▶ _Input rows_
________
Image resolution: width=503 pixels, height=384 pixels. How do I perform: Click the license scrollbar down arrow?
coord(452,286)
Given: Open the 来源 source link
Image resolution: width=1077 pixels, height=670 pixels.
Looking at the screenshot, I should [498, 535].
________
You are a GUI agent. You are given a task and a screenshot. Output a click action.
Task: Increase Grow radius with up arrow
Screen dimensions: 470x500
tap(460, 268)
________
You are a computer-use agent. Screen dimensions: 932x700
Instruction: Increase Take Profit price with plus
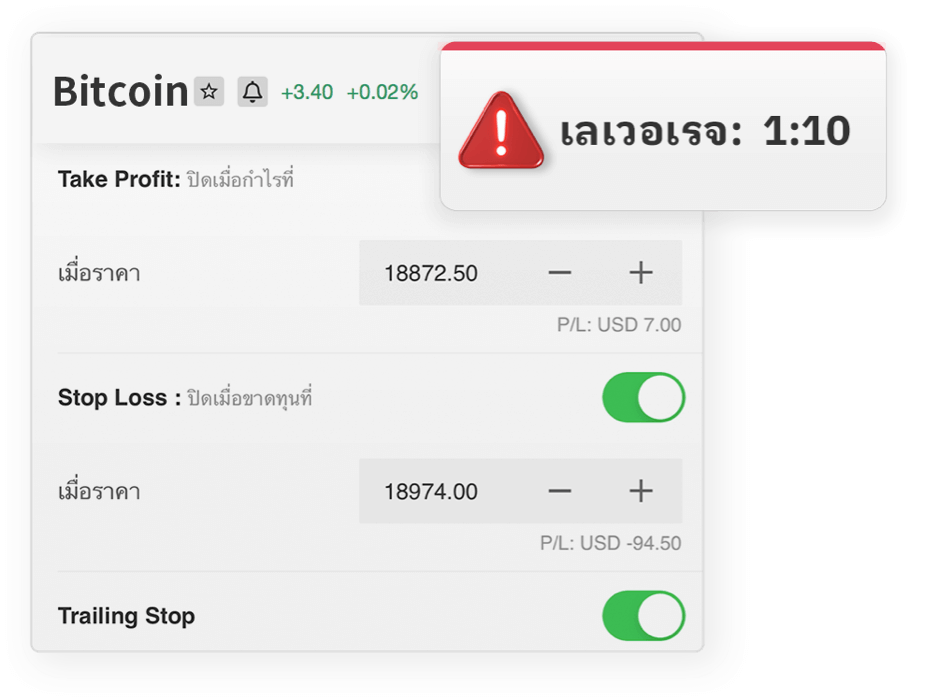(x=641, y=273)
________
Copy, without any change, the lines of the records from the line containing "Image resolution: width=503" through the line containing "Looking at the", including both of those lines.

Image resolution: width=503 pixels, height=384 pixels. How do I perform: Click the license scrollbar down arrow?
coord(452,286)
Given: Open the 来源 source link
Image resolution: width=1077 pixels, height=670 pixels.
Looking at the screenshot, I should [498, 535].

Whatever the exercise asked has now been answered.